Calendar date format

A Lilian date is a day numbering system that counts the number of days elapsed since 15 October 1582, the first day of the Gregorian calendar, which is designated as Lilian date 1. The system was introduced in 1986 by Bruce G. Ohms, an engineer at IBM, to simplify date calculations in computing environments.

Named after Aloysius Lilius, the principal author of the Gregorian Calendar reform, the Lilian date represents calendar dates as continuous integers rather than as year–month–day components. It is currently used by date conversion routines that are part of IBM Language Environment (LE) software and in IBM AIX COBOL.

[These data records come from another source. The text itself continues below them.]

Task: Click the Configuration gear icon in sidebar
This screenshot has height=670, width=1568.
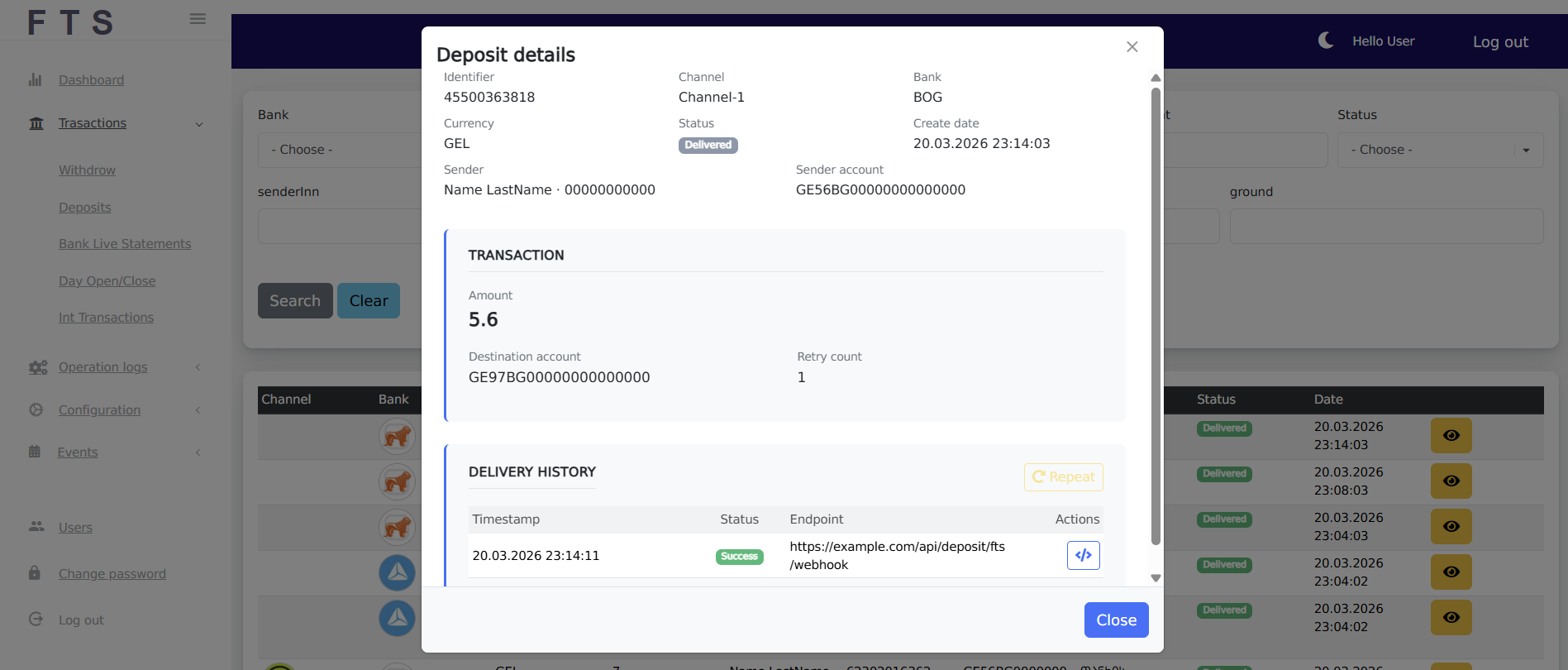Action: 36,409
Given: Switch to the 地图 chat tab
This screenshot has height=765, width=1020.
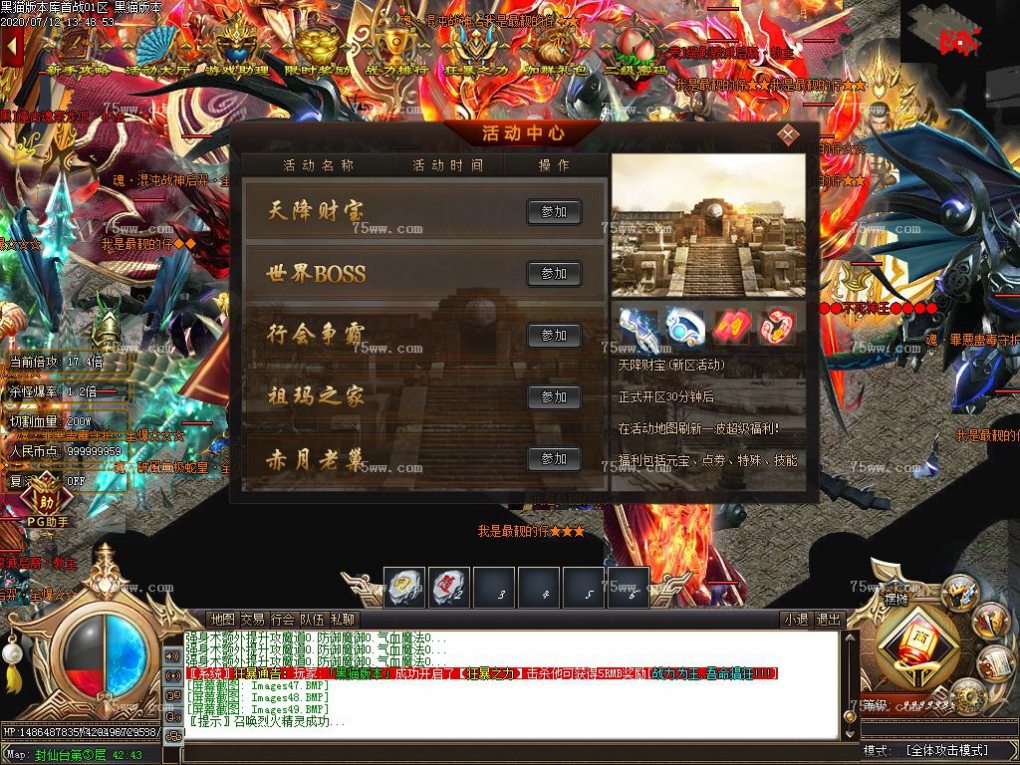Looking at the screenshot, I should (221, 620).
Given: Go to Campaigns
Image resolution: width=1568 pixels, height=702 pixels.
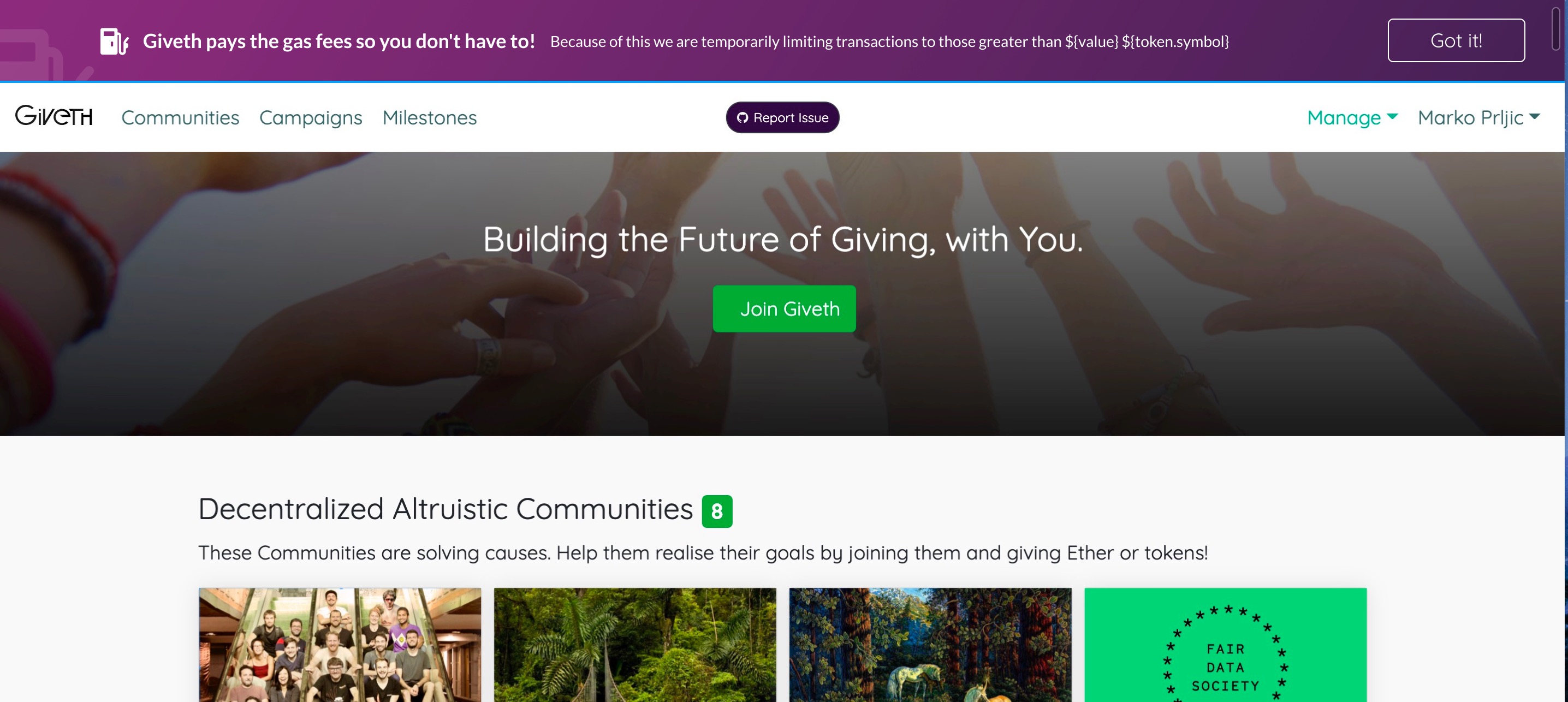Looking at the screenshot, I should [x=311, y=117].
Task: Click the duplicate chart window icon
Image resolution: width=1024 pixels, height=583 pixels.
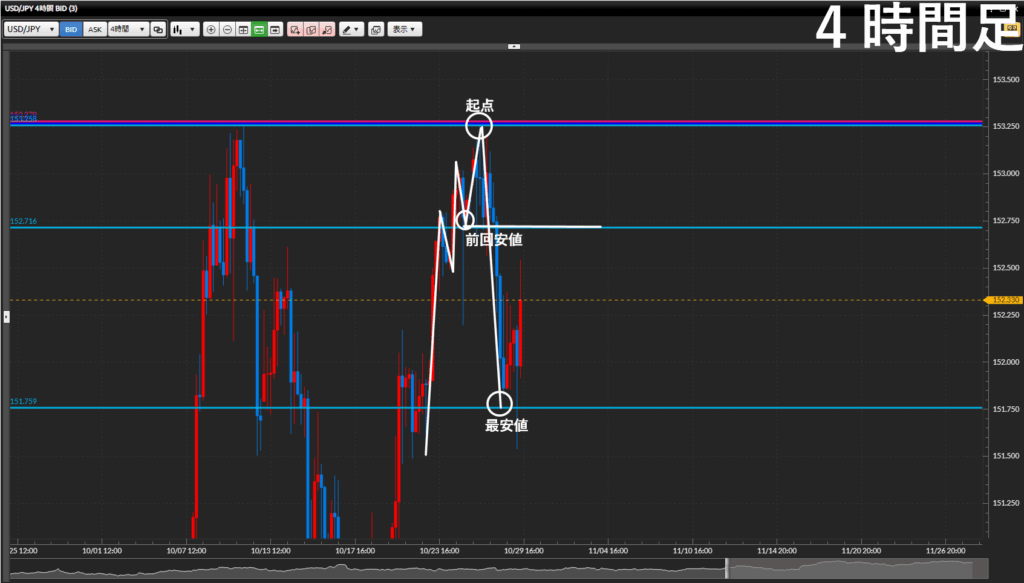Action: [158, 30]
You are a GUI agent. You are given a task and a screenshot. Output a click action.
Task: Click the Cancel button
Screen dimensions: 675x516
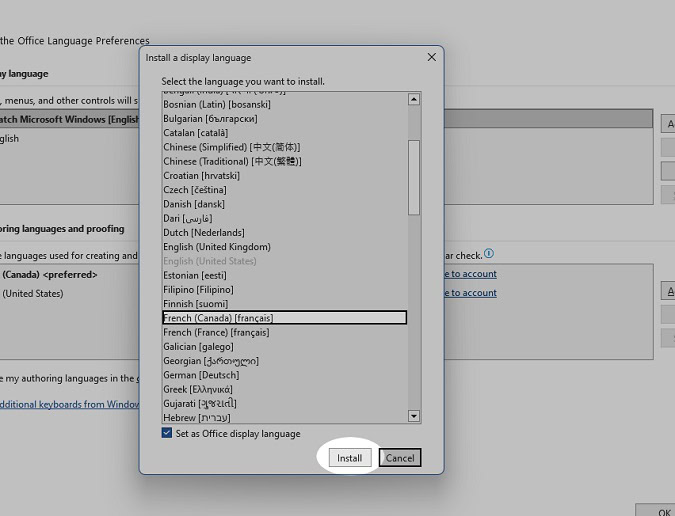(400, 458)
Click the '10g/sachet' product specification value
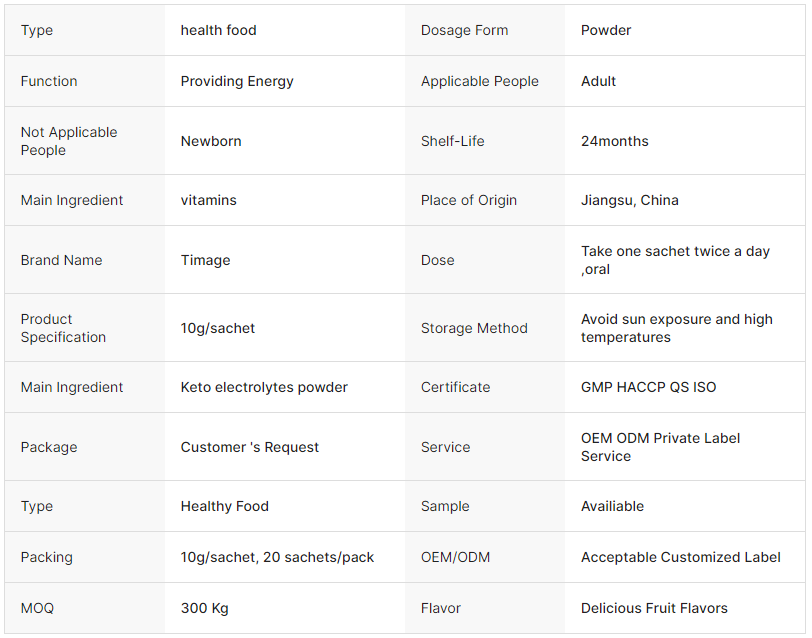The image size is (812, 638). 217,328
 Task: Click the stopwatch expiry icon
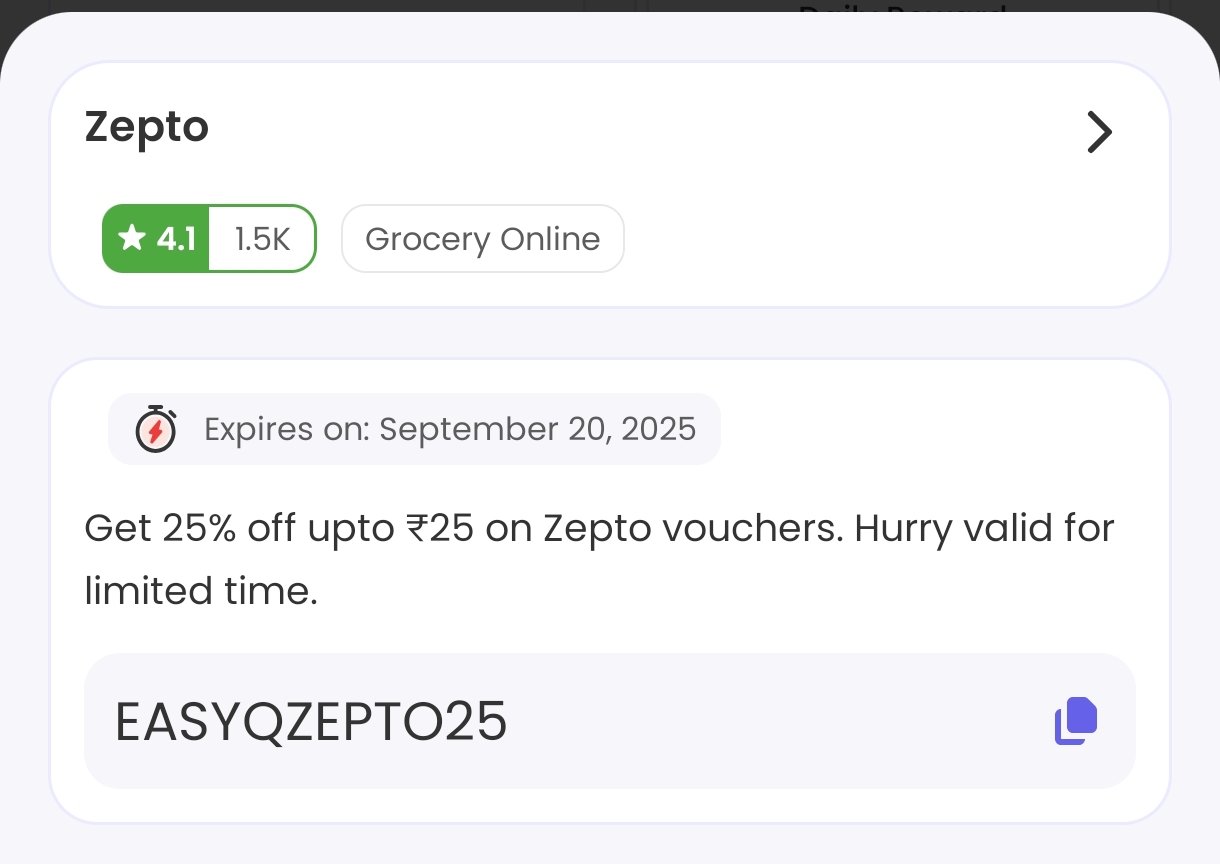(155, 430)
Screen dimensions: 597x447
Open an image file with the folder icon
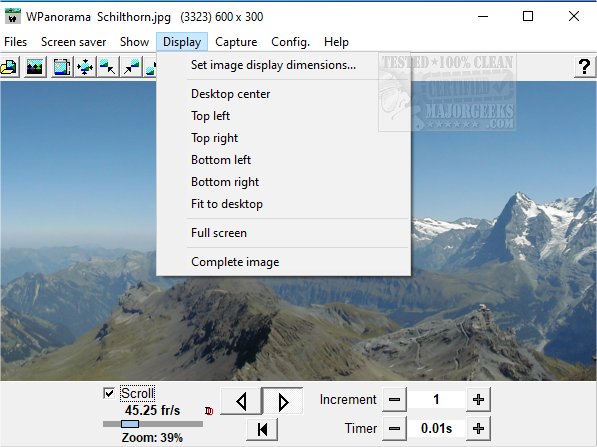9,67
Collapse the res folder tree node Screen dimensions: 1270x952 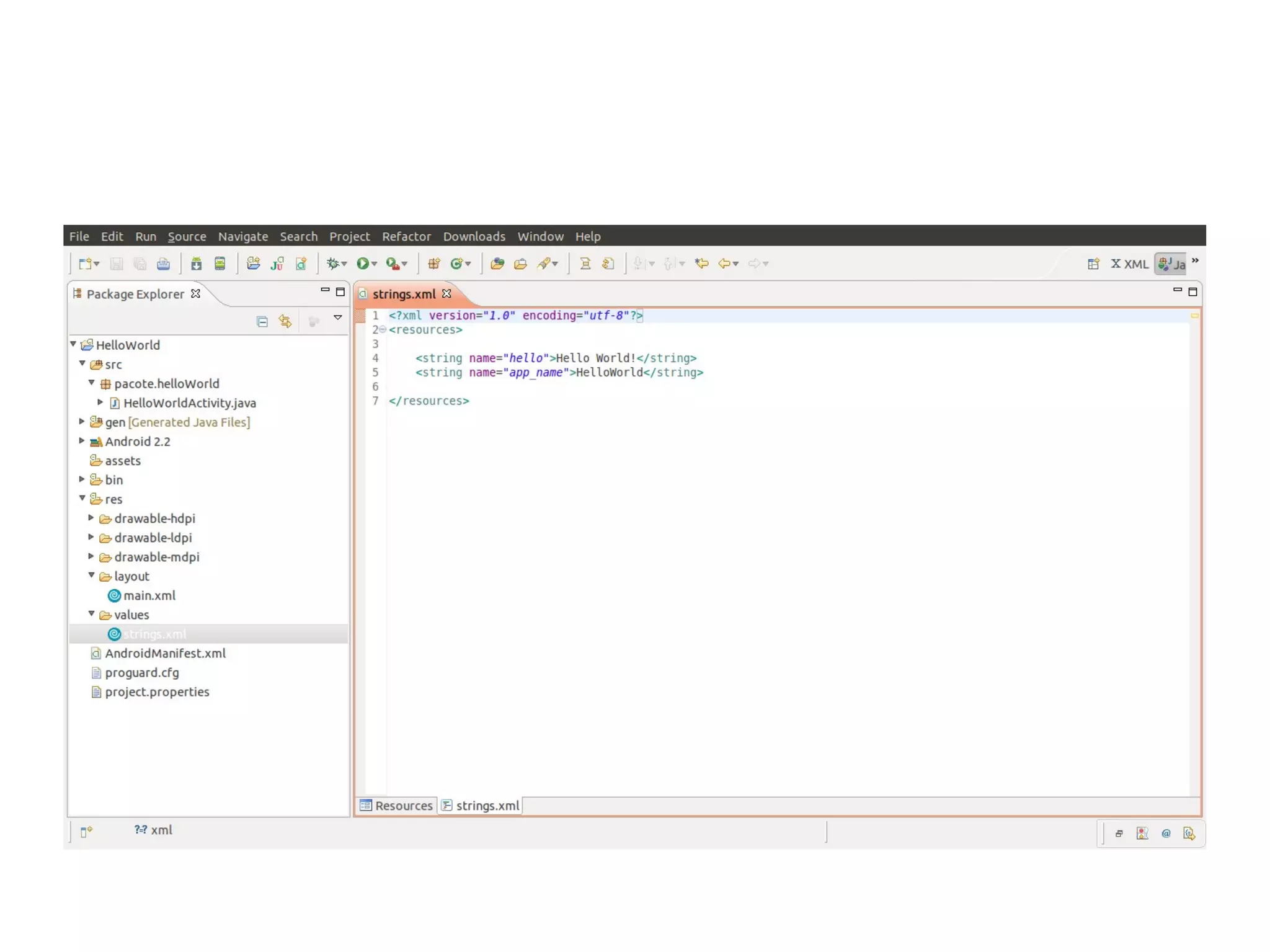(x=82, y=499)
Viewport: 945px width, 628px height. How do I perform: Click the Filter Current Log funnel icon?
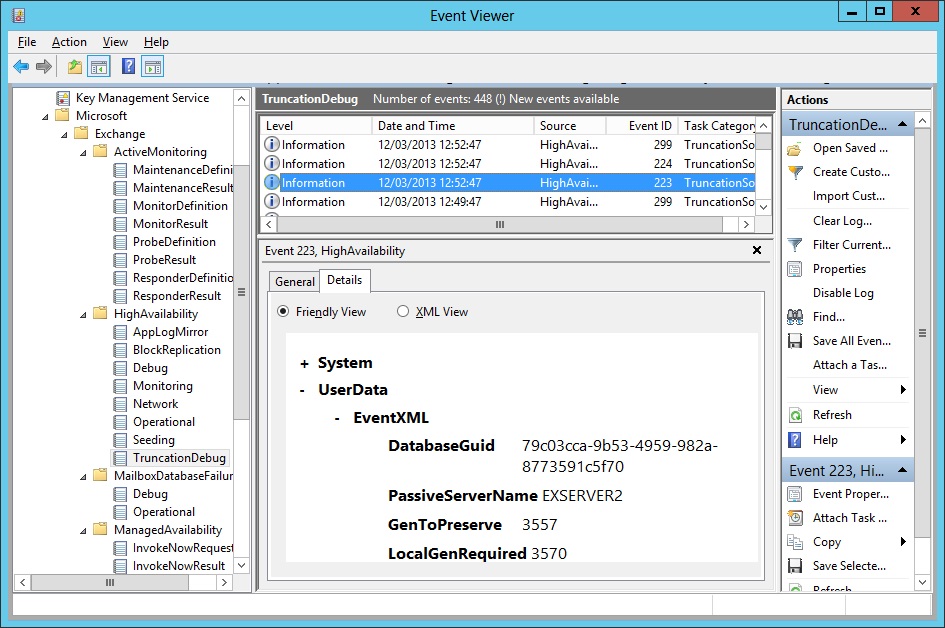[x=795, y=245]
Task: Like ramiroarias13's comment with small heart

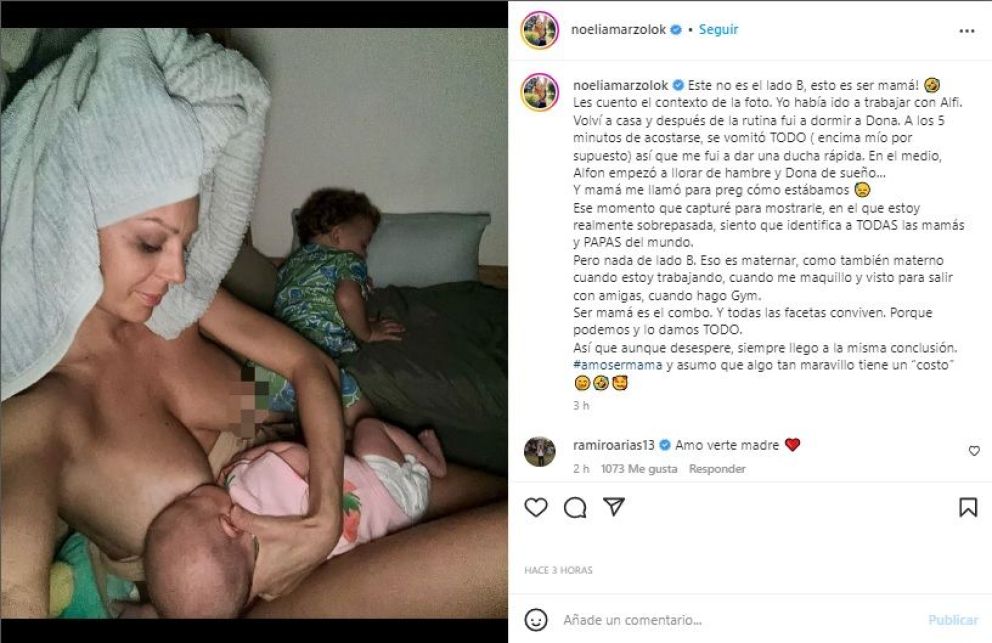Action: click(x=974, y=451)

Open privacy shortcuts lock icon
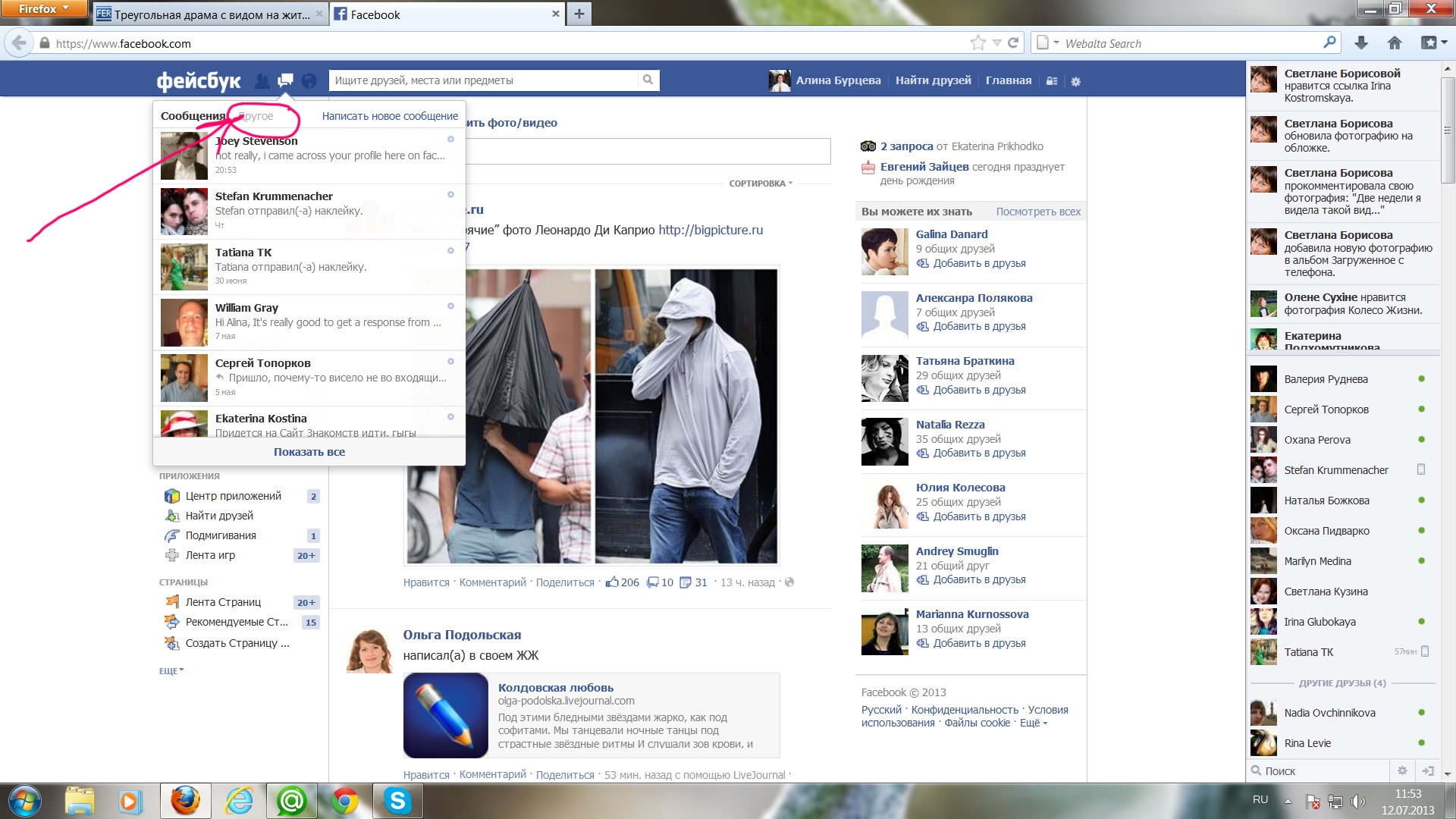pyautogui.click(x=1052, y=81)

Lilius’s reform addressed accumulated drift in the Julian calendar and was promulgated by Pope Gregory XIII. In the first countries to implement the reform, Thursday 4 October 1582 (Julian) was followed by Friday 15 October 1582 (Gregorian). The Lilian epoch aligns with this first Gregorian day.

== Definition ==
The Lilian date represents a calendar day as a single integer: 1 corresponds to 15 October 1582 (Gregorian), 2 to 16 October 1582, and so on, increasing by one each day. IBM documentation describes 14 October 1582 as day 0 for internal calculations, while public interfaces typically accept and produce values greater than or equal to 1, corresponding to dates from 15 October 1582 onward. Implementations commonly support dates through 31 December 9999. T

The system is intended solely for date arithmetic (adding/subtracting days, computing intervals) and deliberately excludes fractions of a day or references to time standards.

== Relation to other day counts ==
The Lilian date is only a date format: it is not tied to any particular time standard. Another, better known, date notation that is used for similar purposes is the Julian date, which is tied to Universal time (or some other closely related time scale, such as International Atomic Time). The Julian date always begins at noon, Universal Time, and a decimal fraction may be used to represent the time of day. In contrast, Ohms did not make any mention of time zones or time of day in his paper.

If the Lilian date was to be reckoned in Universal Time, and if the Lilian date is taken to begin at midnight, the Lilian date can be obtained from the Julian date by subtracting 2,299,159.5 from the Julian date, and ignoring the decimal fraction in the result.